Images of NGOs rescuing migrants at sea were always present. Maybe to “sedate” the Italian population, maybe to show them that something was done, that some lives were saved, and that Lampedusa, the ever-distant dream of migrants, wasn’t a utopia. But the death toll was always high, no amount of rescuing boats until today can stop so much suffering. No amount of rescuing boats can equalize the number of migrants leaving their country of origin out of fear, out of misery, out of hope.
Such images weren’t enough. They weren’t enough because the power of political instrumentalization is tempting, and it often does not leave enough space for a (proper) reply. Far-right populism in Italy grew stronger and stronger, having “illegal” immigration as the target par excellence.
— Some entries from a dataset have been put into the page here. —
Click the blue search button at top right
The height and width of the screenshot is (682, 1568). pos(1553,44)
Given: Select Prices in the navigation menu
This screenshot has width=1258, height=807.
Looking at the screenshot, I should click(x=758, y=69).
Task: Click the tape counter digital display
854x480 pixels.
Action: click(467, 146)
Matteo Salvini, the leader of the Italian extreme right populist movement, The League, vowed to “protect” the country’s border, to “prevent” loss of lives, often holding a Christian cross in his hands while giving electoral speeches. Borders, sovereignty, and control became the core of the party’s rhetoric. But instrumentalization does not have borders, it does not stop. From “theoretical instrumentalization”, instrumentalization became more and more pragmatic with a real securitization approach, based on the criminalization of NGOs rescuing migrants at sea (under the Security Decree II). For months, under the leadership of Matteo Salvini as Minister of Interior, anyone rescuing migrants would have received severe fines because of infringing national law. Search and Rescue operations were not allowed. Luigi di Maio, from the anti-establishment populist party Five Star Movement, defined NGOs as “sea taxis” in 2017, while being Minister of Foreign Affairs.
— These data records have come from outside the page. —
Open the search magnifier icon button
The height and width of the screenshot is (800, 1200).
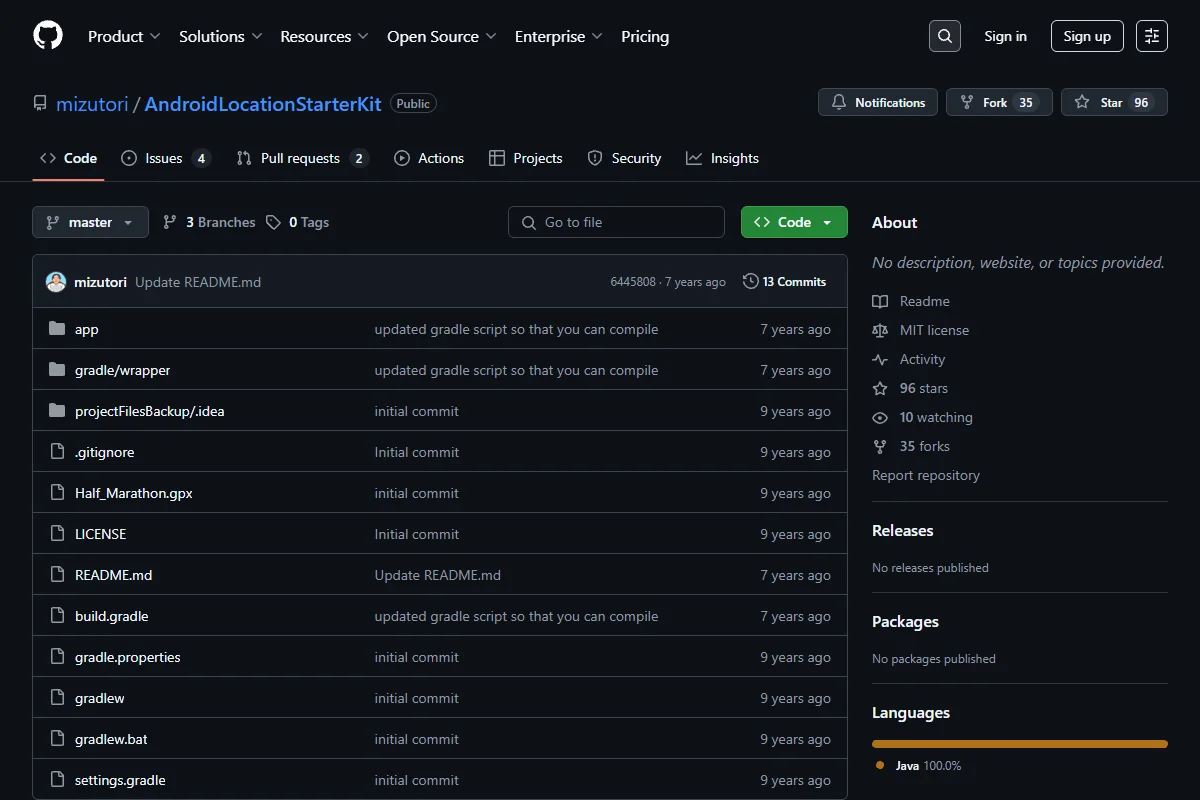[x=945, y=36]

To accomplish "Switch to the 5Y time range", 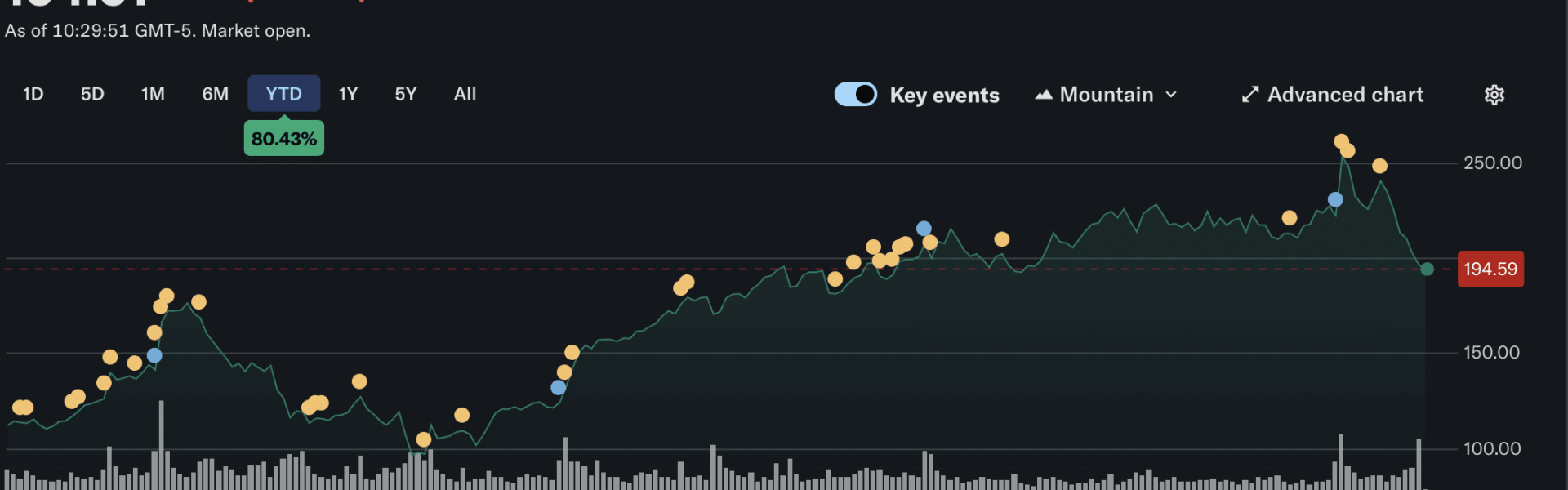I will [406, 94].
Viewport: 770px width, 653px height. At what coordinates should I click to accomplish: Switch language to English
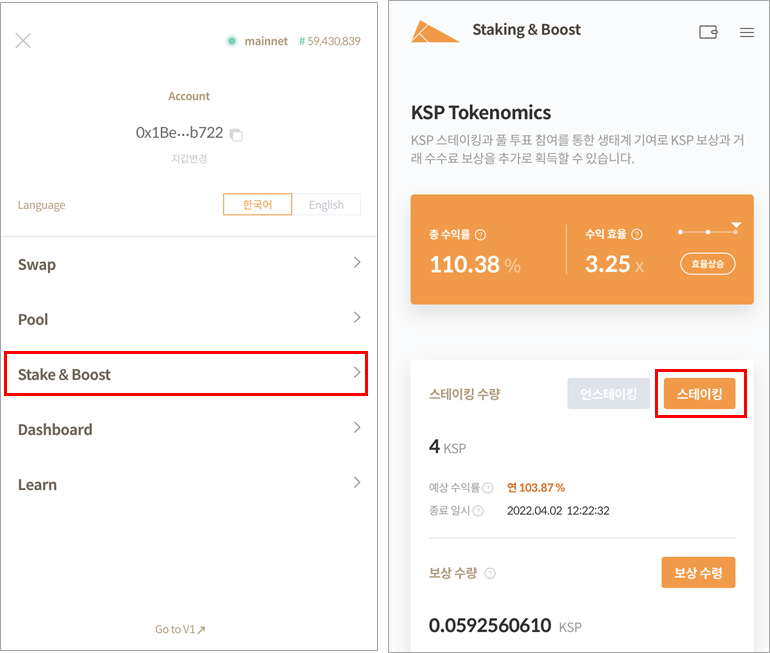point(326,204)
The discussion between “porti aperti o porti chiusi” (“open ports or closed ports”) for migrants was at its peak, with public opinion increasingly polarized. In contexts such as the Italian one, where immigrants’ socio-economic integration is not comprehensive, with little actual support from institutions, critical thinking is not the norm, and it is not necessarily encouraged through mainstream media, or educational settings.
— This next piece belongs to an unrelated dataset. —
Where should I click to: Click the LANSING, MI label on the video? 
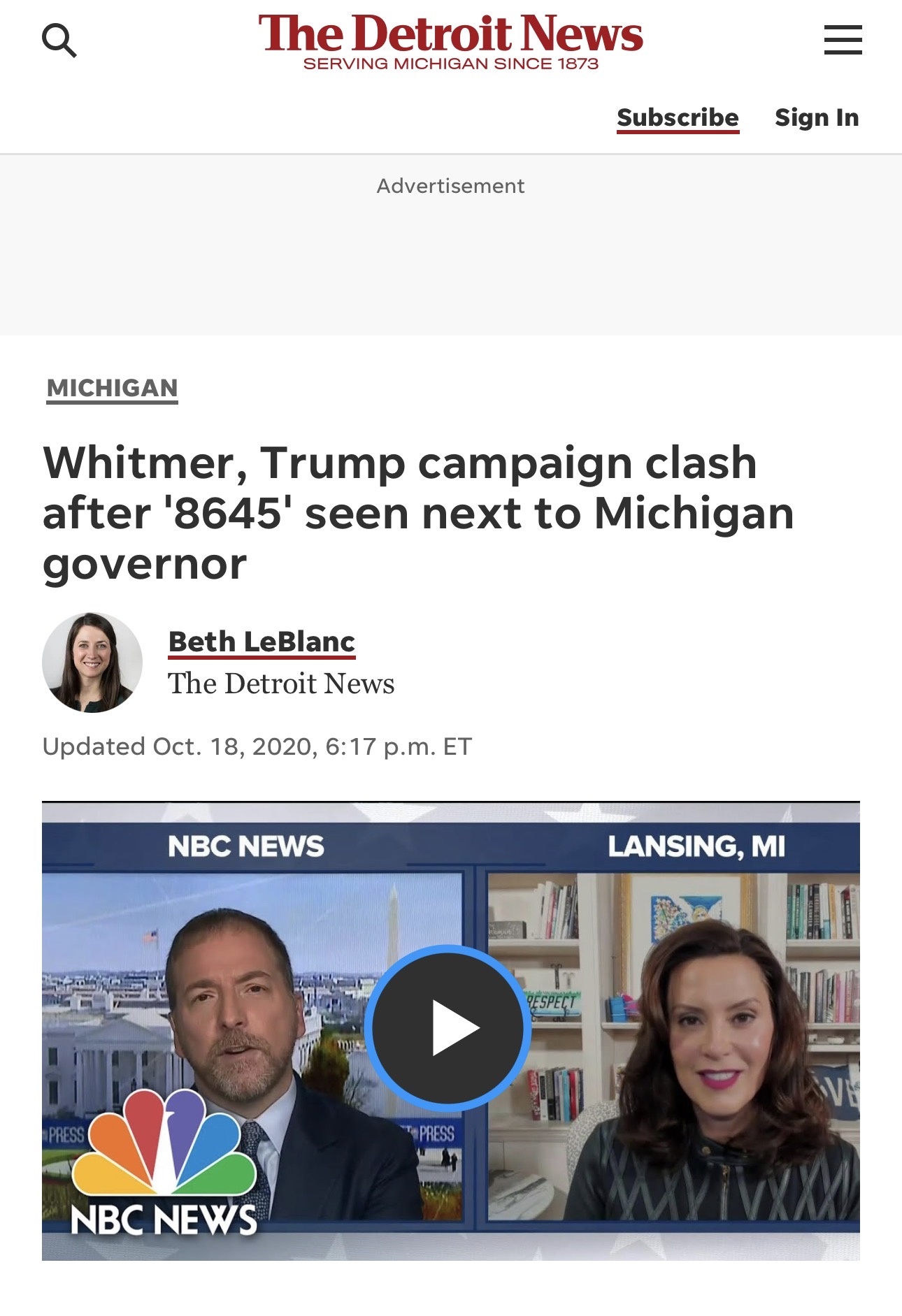point(696,846)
Under the leadership of Matteo Salvini as the Ministry of Interior, in October 2018, in the so-called Security Package, the humanitarian protection status was erased. The consequences on migrants’ possibility to stay in the country drastically reduced. In fact, migrants who were not eligible for international protection or refugee status were left with little legislative tools addressing their claims. I am thinking, for instance, about economic migrants. The differentiation between refugees and economic migrants became clearer and clearer as the first ones were entitled to some sort of dignity and safety, while the second ones had no rights to claim for.
Salvini’s slogan “the party is over” (when referring to illegal migration), has always resonated in my head not only as a lack of the aforementioned critical thinking, but also, and especially, as a lack of humanness, replaced by a mask such as that of the joker, who laughs no matter what. What “party”? Whose “party”? In this “party” no one is having fun.